Systematic hazard analysis — hazard, hazardous situation, harm chain — with p1/p2 probability and severity estimates referenced to the Risk Management Plan acceptance matrix.
Normal-condition hazards must be included; “reasonably foreseeable misuse” is now a defined term requiring explicit hazard identification beyond fault conditions.
Pre-control estimation — risk scores must reflect uncontrolled hazardous situations; estimates done after controls are applied are routinely rejected.
Maps to
ISO 14971: §5.4 Identification of hazards and hazardous situations
ISO 13485: §7.1 Planning of product realization
Pre-QMSR Part 820 (legacy QSR): §820.30(g) Design validation.
Requirement text
The manufacturer shall identify and document known and foreseeable hazards associated with the medical device based on the intended use, reasonably foreseeable misuse and the characteristics related to safety in both normal and fault conditions, then estimate the probability of harm occurrence and the severity of that harm for each hazardous situation.
Why this clause exists
The conceptual distinction between a hazard, a hazardous situation, and a harm is not pedantic — it is the mechanism by which risk estimation becomes defensible rather than arbitrary. A manufacturer who conflates "needle" (hazard) with "needlestick injury" (harm) skips the intermediate step of the hazardous situation, and therefore cannot separately estimate the probability that the hazard leads to exposure versus the probability that exposure leads to injury. ISO 14971 clause 5.4 requires the full three-element chain because each link has a different probability that can be influenced by different control measures. The additional requirement to analyze normal-condition hazards reflects lessons drawn from incidents where devices performed as designed yet still caused harm — an inherently sharp edge or an electromagnetic emission that exists in normal operation presents a real hazard regardless of whether a fault has occurred. Without systematic analysis spanning both normal and fault conditions, hazard identification is structurally incomplete.
What changed
ISO 14971:2019 was a major revision reorganizing the standard from 9 to 10 clauses and moving extensive guidance material into a separate technical report (ISO/TR 24971:2020), making normative requirements clearer and more auditable.

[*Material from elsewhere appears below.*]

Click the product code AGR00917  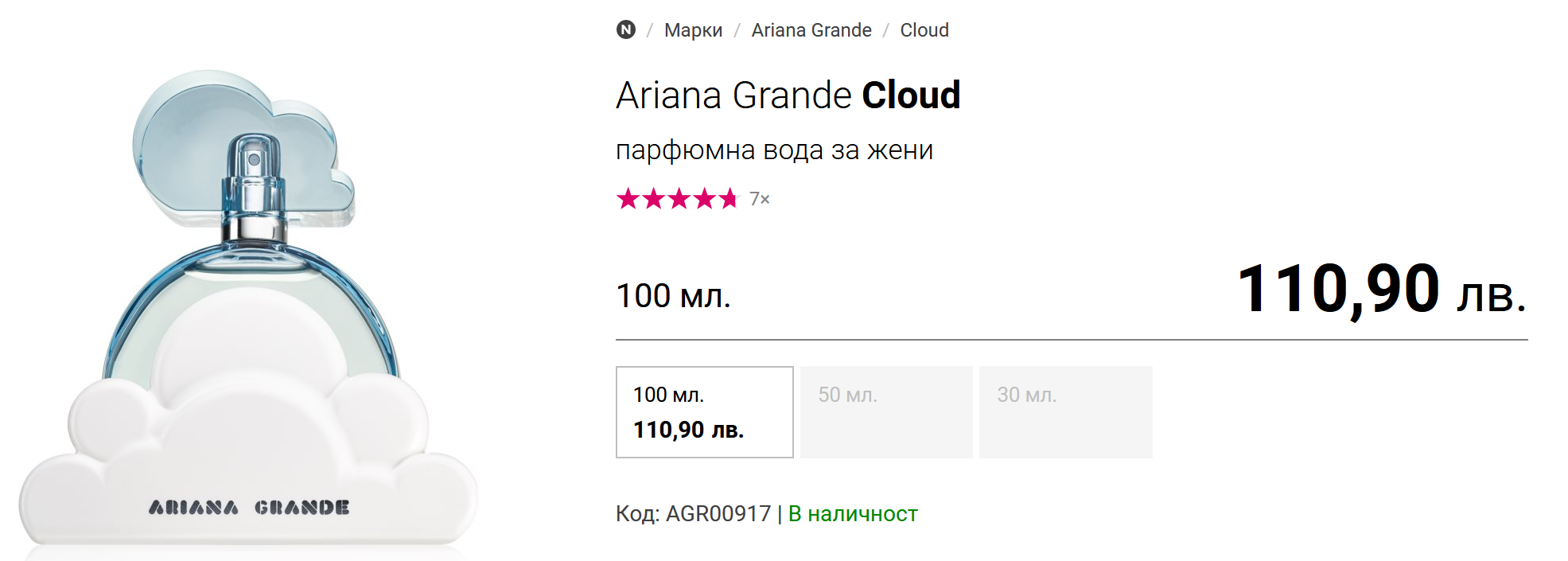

The most significant change was replacing ALARP (As Low As Reasonably Practicable) with AFAP (As Far As Possible), removing the ability to use economic cost as a primary justification for not implementing a risk control. The standard introduced explicit benefit-risk analysis requirements — three new definitions were added (benefit, reasonably foreseeable misuse, state of the art) and the required conclusion shifted from 'risks are acceptable' to 'benefits outweigh residual risks.' Risk acceptability criteria must now be established and documented in the risk management plan before risk analysis begins.
Post-production requirements (Clause 10) were substantially expanded into four sub-clauses (Establish, Collect, Review, Act), mandating active collection and review of post-market data rather than passive complaint handling. The overall residual risk evaluation (Clause 8) was enhanced to require aggregate assessment of all residual risks combined, considering synergistic effects where multiple low risks may create new high-risk situations. Clause 4.3 shifted emphasis from personnel qualifications to demonstrated competence. ISO/TR 24971:2020 (informative companion) adds Annex G (cybersecurity risk management) and Annex H (legacy device risk file remediation).
Common gaps (what we see in audits)
- Hazard identification scope incomplete — Hazard identification must systematically cover design, materials, manufacturing, user interaction, environmental factors, intended use, AND reasonably foreseeable misuse. Teams often focus on technical failure modes and miss hazards arising from foreseeable human behavior, use environments, and normal-condition hazards where the device functions as designed but is inherently hazardous.
- Risk estimation done after controls, not before — Teams estimate risk in the context of their complete system with controls in place, rather than evaluating inherent risk first. Risk evaluation must be based on what could happen without controls — control effectiveness is evaluated separately during risk control verification.